Vornado Realty Trust (VNO) is one of the biggest players in what seems to be one of the least appetizing corners of the business world right now—commercial real estate. Despite a disappointing earnings announcement and gloomy prospects for commercial real estate, Vornado's stock has jumped 60% since Mar. 1. What investors may be overlooking is that the highly levered real estate investment trust (REIT) has a ratio of total debt to enterprise value of approximately 60%, and is struggling to juggle dividend payouts owed to stockholders, honor interest-coverage and maturing debt obligations, and stabilize decreasing spreads between new tenant and expiring rentals.

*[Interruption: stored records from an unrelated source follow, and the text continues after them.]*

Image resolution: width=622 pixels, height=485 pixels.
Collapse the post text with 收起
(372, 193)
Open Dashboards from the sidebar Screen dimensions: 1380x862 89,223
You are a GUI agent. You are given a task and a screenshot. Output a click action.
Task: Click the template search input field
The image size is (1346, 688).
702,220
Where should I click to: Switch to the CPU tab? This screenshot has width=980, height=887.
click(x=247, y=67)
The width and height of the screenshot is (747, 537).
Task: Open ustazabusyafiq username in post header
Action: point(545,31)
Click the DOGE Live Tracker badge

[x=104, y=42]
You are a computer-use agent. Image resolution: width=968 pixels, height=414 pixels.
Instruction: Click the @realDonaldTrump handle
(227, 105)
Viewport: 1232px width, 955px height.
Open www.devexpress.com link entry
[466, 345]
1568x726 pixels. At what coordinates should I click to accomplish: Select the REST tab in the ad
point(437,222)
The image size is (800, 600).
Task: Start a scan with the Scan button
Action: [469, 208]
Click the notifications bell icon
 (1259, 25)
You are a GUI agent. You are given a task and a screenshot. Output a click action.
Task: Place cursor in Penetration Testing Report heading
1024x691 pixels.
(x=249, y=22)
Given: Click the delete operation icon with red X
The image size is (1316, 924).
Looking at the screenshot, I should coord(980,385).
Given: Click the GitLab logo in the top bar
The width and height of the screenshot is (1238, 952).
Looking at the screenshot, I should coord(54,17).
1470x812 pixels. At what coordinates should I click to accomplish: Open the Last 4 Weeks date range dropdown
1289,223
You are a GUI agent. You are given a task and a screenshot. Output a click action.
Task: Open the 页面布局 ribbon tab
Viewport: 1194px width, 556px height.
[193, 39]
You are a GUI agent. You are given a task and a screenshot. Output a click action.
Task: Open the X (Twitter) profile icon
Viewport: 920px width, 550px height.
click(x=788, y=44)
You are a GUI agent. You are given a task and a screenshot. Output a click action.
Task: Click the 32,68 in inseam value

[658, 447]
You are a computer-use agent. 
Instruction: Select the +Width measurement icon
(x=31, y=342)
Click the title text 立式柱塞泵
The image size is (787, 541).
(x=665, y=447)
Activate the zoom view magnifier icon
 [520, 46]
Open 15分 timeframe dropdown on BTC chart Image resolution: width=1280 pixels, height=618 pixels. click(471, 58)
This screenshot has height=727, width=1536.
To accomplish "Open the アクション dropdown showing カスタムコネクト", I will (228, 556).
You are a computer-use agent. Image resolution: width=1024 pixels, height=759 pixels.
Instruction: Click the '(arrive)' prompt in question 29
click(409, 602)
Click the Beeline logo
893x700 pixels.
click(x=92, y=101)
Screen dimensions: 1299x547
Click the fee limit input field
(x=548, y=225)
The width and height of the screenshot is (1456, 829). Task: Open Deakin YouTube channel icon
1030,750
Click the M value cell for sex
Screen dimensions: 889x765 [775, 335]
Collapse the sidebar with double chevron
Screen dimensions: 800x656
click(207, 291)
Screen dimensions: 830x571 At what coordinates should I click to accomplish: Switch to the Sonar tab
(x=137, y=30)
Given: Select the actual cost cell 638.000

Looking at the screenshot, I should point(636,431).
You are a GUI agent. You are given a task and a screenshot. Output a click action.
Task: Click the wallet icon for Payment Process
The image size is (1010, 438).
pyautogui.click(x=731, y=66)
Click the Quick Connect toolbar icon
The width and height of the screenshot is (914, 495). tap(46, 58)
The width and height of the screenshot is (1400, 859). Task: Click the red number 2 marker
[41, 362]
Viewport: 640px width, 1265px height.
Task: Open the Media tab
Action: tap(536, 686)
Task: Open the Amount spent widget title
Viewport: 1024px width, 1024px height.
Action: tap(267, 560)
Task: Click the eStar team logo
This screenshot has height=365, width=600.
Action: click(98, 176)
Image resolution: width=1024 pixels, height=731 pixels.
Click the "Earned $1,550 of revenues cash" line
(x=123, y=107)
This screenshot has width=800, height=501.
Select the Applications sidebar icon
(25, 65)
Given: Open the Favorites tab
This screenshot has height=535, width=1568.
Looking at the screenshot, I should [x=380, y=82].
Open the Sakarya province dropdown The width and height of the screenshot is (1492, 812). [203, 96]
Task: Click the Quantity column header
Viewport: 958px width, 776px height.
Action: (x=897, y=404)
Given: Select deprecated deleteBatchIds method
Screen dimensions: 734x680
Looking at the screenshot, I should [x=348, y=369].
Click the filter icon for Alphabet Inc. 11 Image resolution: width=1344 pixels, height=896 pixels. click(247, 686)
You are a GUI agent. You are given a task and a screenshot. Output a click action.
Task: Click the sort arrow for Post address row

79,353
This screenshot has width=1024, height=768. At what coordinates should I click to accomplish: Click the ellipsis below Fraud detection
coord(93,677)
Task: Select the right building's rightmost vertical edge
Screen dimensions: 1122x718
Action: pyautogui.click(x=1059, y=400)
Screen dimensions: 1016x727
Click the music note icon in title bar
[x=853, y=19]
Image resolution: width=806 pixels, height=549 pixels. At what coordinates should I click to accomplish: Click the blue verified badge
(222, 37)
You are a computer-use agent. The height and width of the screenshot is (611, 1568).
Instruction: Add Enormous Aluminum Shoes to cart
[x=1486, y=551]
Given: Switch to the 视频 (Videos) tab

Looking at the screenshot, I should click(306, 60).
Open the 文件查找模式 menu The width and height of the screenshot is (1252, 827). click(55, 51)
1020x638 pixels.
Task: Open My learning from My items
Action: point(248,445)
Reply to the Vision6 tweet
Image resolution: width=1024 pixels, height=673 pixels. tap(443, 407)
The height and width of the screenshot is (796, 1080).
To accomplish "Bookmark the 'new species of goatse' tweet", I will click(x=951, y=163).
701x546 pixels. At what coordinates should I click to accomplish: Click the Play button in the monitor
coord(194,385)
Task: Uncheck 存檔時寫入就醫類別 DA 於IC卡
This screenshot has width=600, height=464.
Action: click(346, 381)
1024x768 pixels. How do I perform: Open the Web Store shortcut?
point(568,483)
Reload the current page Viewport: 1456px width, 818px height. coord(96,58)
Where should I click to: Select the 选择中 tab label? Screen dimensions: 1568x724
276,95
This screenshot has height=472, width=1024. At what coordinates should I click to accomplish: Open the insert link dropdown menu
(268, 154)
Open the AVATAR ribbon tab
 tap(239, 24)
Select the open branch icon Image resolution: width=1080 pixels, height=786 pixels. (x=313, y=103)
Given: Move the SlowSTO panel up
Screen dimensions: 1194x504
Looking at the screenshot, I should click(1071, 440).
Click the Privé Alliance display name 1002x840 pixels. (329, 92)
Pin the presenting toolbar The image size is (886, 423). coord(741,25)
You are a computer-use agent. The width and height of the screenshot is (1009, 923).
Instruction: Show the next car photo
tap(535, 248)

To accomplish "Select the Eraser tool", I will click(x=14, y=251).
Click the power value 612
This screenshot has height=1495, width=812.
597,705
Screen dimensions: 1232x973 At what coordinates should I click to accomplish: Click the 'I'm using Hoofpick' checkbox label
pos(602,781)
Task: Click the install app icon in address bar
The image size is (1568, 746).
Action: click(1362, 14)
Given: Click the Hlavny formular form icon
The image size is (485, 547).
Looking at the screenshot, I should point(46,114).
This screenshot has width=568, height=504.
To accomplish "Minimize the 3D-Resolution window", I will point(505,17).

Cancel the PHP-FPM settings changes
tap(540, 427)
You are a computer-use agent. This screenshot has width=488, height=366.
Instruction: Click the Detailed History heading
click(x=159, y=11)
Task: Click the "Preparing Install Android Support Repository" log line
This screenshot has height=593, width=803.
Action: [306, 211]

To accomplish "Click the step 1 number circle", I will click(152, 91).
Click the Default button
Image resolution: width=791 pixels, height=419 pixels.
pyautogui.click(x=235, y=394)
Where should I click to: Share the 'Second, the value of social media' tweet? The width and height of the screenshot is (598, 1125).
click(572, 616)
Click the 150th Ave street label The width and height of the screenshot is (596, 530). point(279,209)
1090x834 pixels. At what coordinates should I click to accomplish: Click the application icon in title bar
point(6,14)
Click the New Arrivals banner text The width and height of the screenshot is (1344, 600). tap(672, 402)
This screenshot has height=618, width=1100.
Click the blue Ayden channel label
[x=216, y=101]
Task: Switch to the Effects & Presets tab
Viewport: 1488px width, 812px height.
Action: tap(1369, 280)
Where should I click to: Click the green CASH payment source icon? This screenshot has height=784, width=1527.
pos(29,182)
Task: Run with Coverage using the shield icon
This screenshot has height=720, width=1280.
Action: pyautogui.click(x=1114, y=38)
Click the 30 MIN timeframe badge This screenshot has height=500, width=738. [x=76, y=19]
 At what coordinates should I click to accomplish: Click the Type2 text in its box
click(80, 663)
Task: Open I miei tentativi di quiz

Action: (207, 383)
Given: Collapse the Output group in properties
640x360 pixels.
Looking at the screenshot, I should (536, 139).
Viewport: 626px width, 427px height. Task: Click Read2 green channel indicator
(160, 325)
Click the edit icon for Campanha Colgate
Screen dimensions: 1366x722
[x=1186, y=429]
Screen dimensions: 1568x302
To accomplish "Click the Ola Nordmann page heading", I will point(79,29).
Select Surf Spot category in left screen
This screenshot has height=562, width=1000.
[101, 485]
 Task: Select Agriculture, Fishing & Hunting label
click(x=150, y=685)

Vornado announced on Aug. 4 that recurring funds from operations (FFO) in its second quarter 2009 fell 53% year-over-year to $93.5 million, or 54¢ per share, due in part to lower investment returns (including $122.7 million of loss accruals on mezzanine loans and a $7.6 million lease termination due on its partial ownership interest in Filene's Basement), a 20% decline in profit at its Merchandise Mart office and retail showroom portfolio of Chicago properties, and higher vacancy rates and lower rents in Manhattan. (Initial rents on relet Manhattan office space are down by $19.15 a square foot, from $70 in December.)
The New York-based company is one of the largest publicly traded REITs in the U.S., with a real estate portfolio that includes about 36 million square feet of office space (almost all in Manhattan and the Washington, D.C., area), and another 22.4 million square feet of retail properties across the country. The company also has a 32.7% stake in Toys "R" Us and partial equity stakes in the two REITs Alexander's (ALX) and Lexington Realty Trust (LXP).
The big concern with Vornado, as disclosed in its 10-Q regulatory filing, is a growing imbalance between aggregate earnings and dividend distributions paid. At June 30, earnings were running a deficit to distributions paid of –$1.29 billion, up from –$527.2 million in the prior year, which suggests that the current quarterly dividend payment of 95¢ a share to stockholders is unsustainable going forward. To preserve cash (about $390 million annually), shareholders are being asked to make an election to receive this dividend in a combination of 40% cash and 60% Vornado common stock. A Vornado spokesperson said the company does not comment on forward trends.
It's no wonder that Vornado is becoming more cautious. Commercial real estate firm Cushman & Wakefield reported on July 14 that the vacancy rate for offices in Manhattan rose to 10.5% in the second quarter, a 4½-year high—and could possibly hit 15.5% within a year, as companies continue to shed jobs or hold back expansion plans. Not the best of news for Vornado, as a significant portion of its business dealings are in New York City and Washington. For the first six months of 2009, 70% of its pretax profits came from properties in these markets.